Quoi qu'il en soit, la loi a été votée ; désormais, il convient de l'appliquer au mieux. C'est un enjeu vital, car la pollution de l'air réduit de 2,2 ans l'espérance de vie et entraîne des milliers de morts chaque année.

Cependant, nous ne sommes pas prêts, faute de réseau de transports en commun performants desservant les zones périurbaines.

Le système d'aides en place pénalise ceux qui sont hors ZFE puisque les aides majorées concernent les habitants de la ZFE, qui sont aussi ceux qui ont le plus de moyens. Pourquoi ?

Notre parc roulant n'est pas prêt, faute de véhicules de substitution. L'objectif de 100 000 bornes de recharge sera atteint en 2023, dites-vous - mais avec deux ans de retard !Vous nous annoncez aussi des opérations de communication à partir de 2023, mais là aussi il est trop tard : c'est en 2018 que l'État et quinze métropoles se sont engagés !

Le Sénat a pourtant proposé des solutions. Pourquoi l'État refuse-t-il d'intégrer le leasing dans le fonds de compensation pour la taxe sur la valeur ajoutée (FCTVA) ? Pourquoi le PTZ a-t-il été mis en place si tardivement ?

Pourquoi s'intéresse-t-on si peu aux particules émises par le freinage, responsables de 80 % des émissions, qui concernent aussi bien les véhicules électriques que thermiques ? La start-up française Tallano technologies, qui travaille sur ce problème, a réussi à diffuser sa technologie en Asie, mais pas en France. Pourquoi un tel retard ?

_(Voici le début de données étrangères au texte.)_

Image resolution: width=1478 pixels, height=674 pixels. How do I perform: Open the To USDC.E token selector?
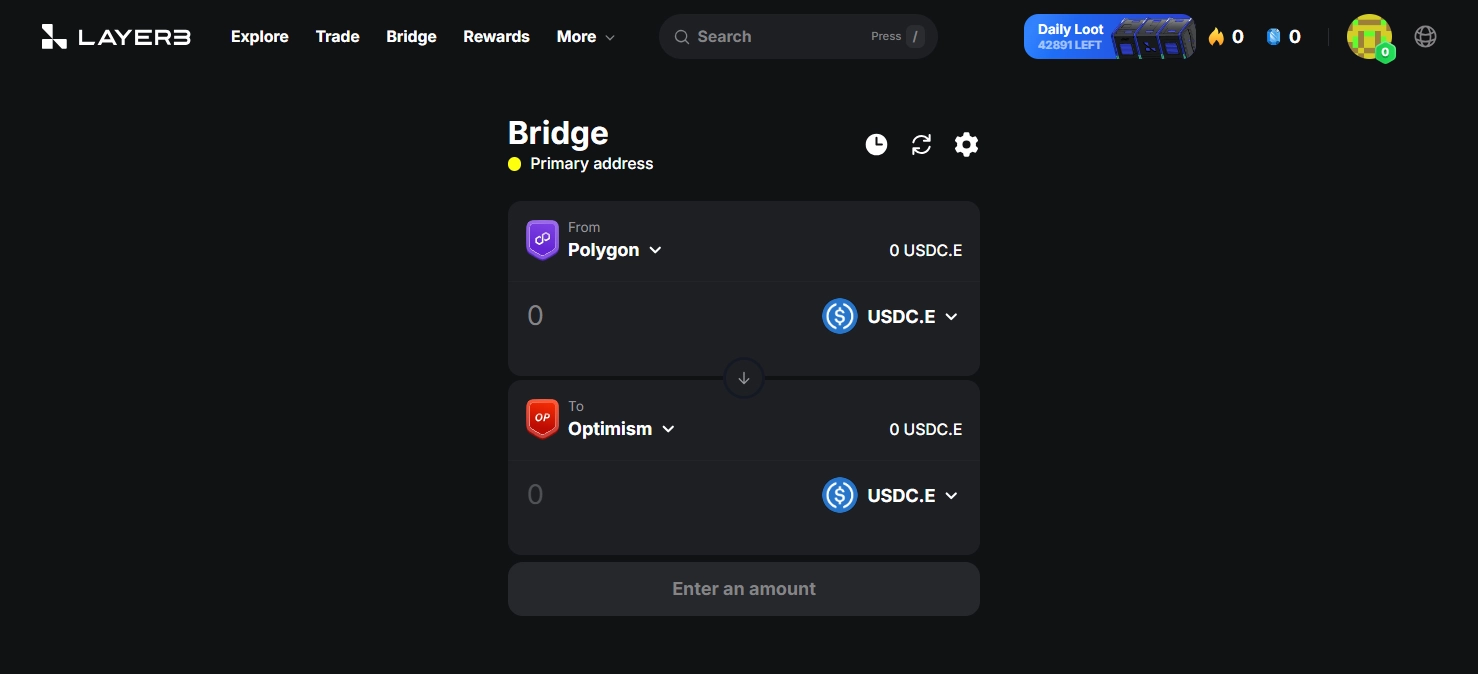(x=890, y=495)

C'est un vrai enjeu de santé publique, d'autant que les métros et les RER sont particulièrement concernés. Je sais que la France s'intéresse aux négociations sur la norme Euro 7, mais il faut accélérer.

Vous ne pouvez pas reprocher aux collectivités d'aller trop vite, monsieur le ministre. L'enjeu sanitaire nous concerne tous. Si certaines collectivités ont décidé d'aller vite, il faut les accompagner car nous en bénéficierons tous. (Applaudissements sur les travées du groupe Les Républicains)

La séance est suspendue quelques instants.